Away with hedonism and the rest.
The problem with being against everything is that you slide down the whirlpool of being against yourself; and there you often find the start of your whirlpool too. I have a mind trained to make unusual connections, the ones that art permits and reveals to its disciples. This kind of mind is pleased whenever the web of links shows anomalies, like clots, stretches, or a hiatus.
The book ‘Against Everything: On Dishonest Times‘ by Mark Greif (London-New York: Verso, 2016) is a collection of essays that present in a cool minded way an array of protests. With the voice of a young man and a scholar, the author carefully unfolds on the dissecting table the passions of age groups, style groups, class groups, and the philosophies whereupon our world of today is lingering.
I had to show how every commonplace thing might be a compromise. [p. xi]
Why is it that I thought that this is also a common place, a common knowledge? Is it because of a nearly compulsory critical thinking or because of catching a big shift (or rather its final twist) at its start? Didn’t we see the aesthetic hedonism (the idea that aesthetic value resides solely in a thing’s ability to give us pleasure) taking over within the establishment of consumerism (triumphant for everyone’s consent); these two together eliminating life as we knew it, to the extent that things must be explained as before and after? The author searches the origins of today’s hurtful structures in a depth of more than a century when putting forth the authors Thoreau and Flaubert, and the derailment of the notions of aestheticism and perfectionism.
In the nineteenth century, Flaubert and Thoreau foresaw mud where others saw a perfectly rewarding way of life. Today we’re up to our eyes in it. [p. 88]
This is included in one of the interim chapters sharing a common by-title ‘The meaning of life’. There are four such chapters. Here is where the specific leads to the general, a contemplative step back is taken for viewing the structure with the aim to word it.

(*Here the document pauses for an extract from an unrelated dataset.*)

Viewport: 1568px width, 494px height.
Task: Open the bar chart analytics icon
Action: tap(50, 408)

Part III of this series is titled ‘Anaesthetic ideology’. Within a few pages, Plato and Aristotle are put on the table, in connection to experience and non-experience, or restriction of it, with mentioning of Socrates and Diogenes the Cynic and the concluding presence of Epicurus. The Epicurean bliss is then connected to the apatheia (no passion, or better not responding to the world’s mud) of Epictetus, in the quest for absolute freedom, in which case self-ending is an option. Both sides of anesthesia (non feeling) are referring to pain. They are like the operas of Richard Strauss where the happy parts are the same hysterical scream as the tragic parts (an amazing thing). That is because despite all, you want to be here.
The sad truth is that you still want to live in their world. It just somehow seems this world has changed to exile you. [p. 227]

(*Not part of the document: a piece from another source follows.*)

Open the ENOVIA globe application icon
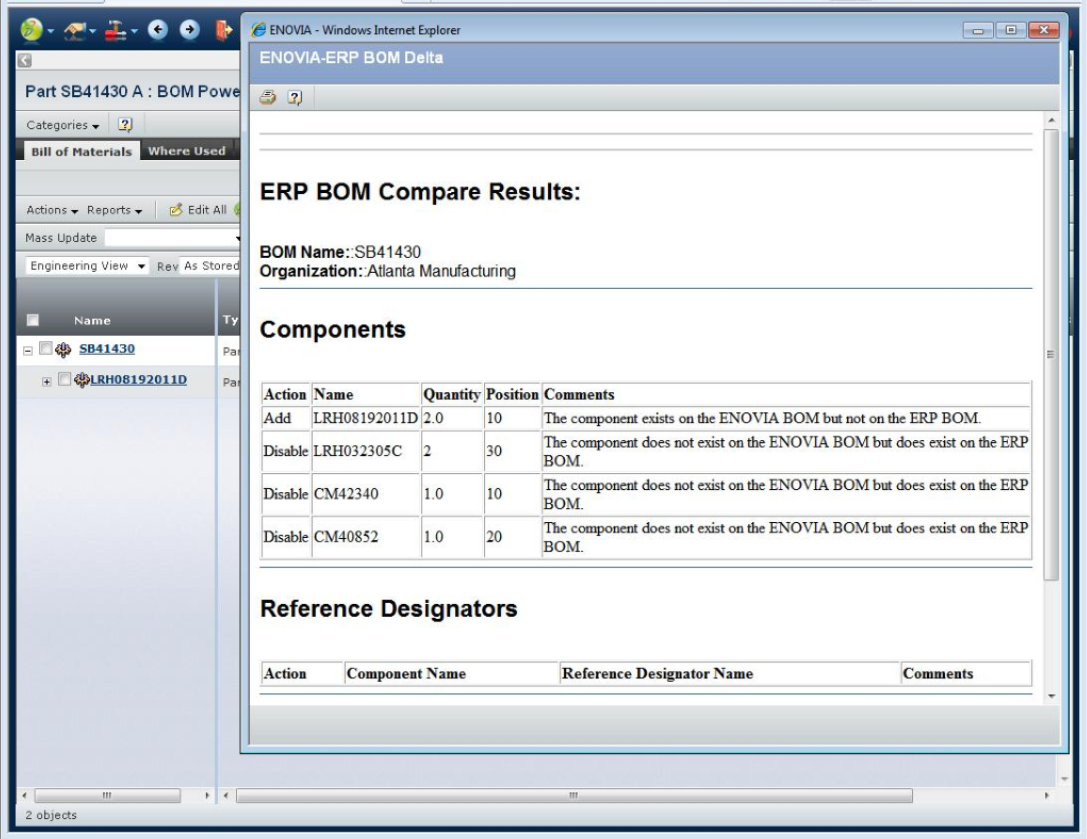31,28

Philosophy does help us find a position, see what we do and maybe why; see also why we feel guilty and whether there is anything we can do to improve all that.

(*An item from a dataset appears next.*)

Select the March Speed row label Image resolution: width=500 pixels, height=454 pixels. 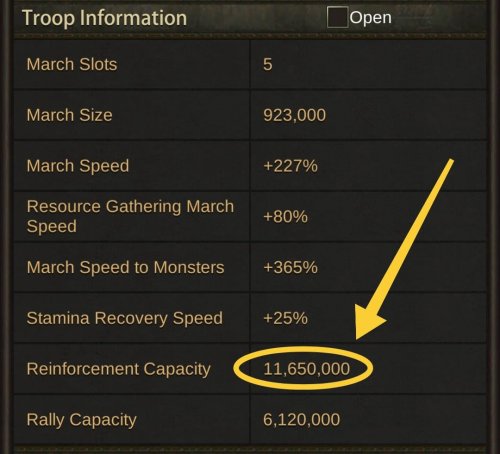click(x=78, y=166)
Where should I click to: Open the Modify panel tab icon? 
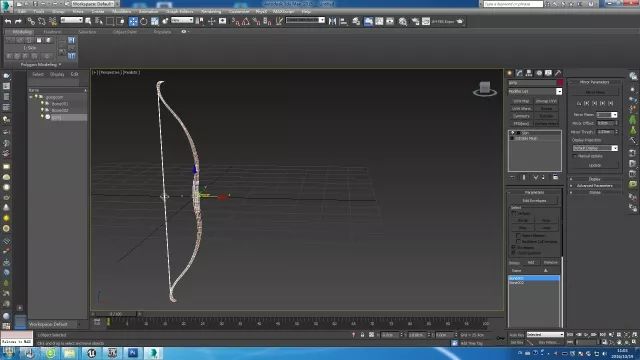click(x=519, y=73)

The essays look at subjects partly of our lived youth and further, carrying a question mark (with a kind of sympathy or inevitable association?). Radiohead, punk, rap, a good historical account of the hipsters (had no idea), teenage bodies of grown-up women, the fitness (have tried and failed; my body is a stoic philosopher on this), reality tv, and some sides of American reality which we can read only with the cognition (I’m afraid).
Decomposing things in present tense and in writing is interesting indeed, and wise. Surely wiser than counting the number of ‘NOs’ you’ve said in practice.
P.S.1 Epictetus was a presence in my youth, through the writings of Jason Xenakis who followed the path of self-determination to the end. I recently came across this essay: The post-existentialist neo-stoicism of Jason Xenakis and the stoic theory of suicide.
P.S.2 Whatever happened to aesthetic beauty as the condition where the content falls into the form without flaw (in the same way that the soul falls into the body in/through martial arts and such)?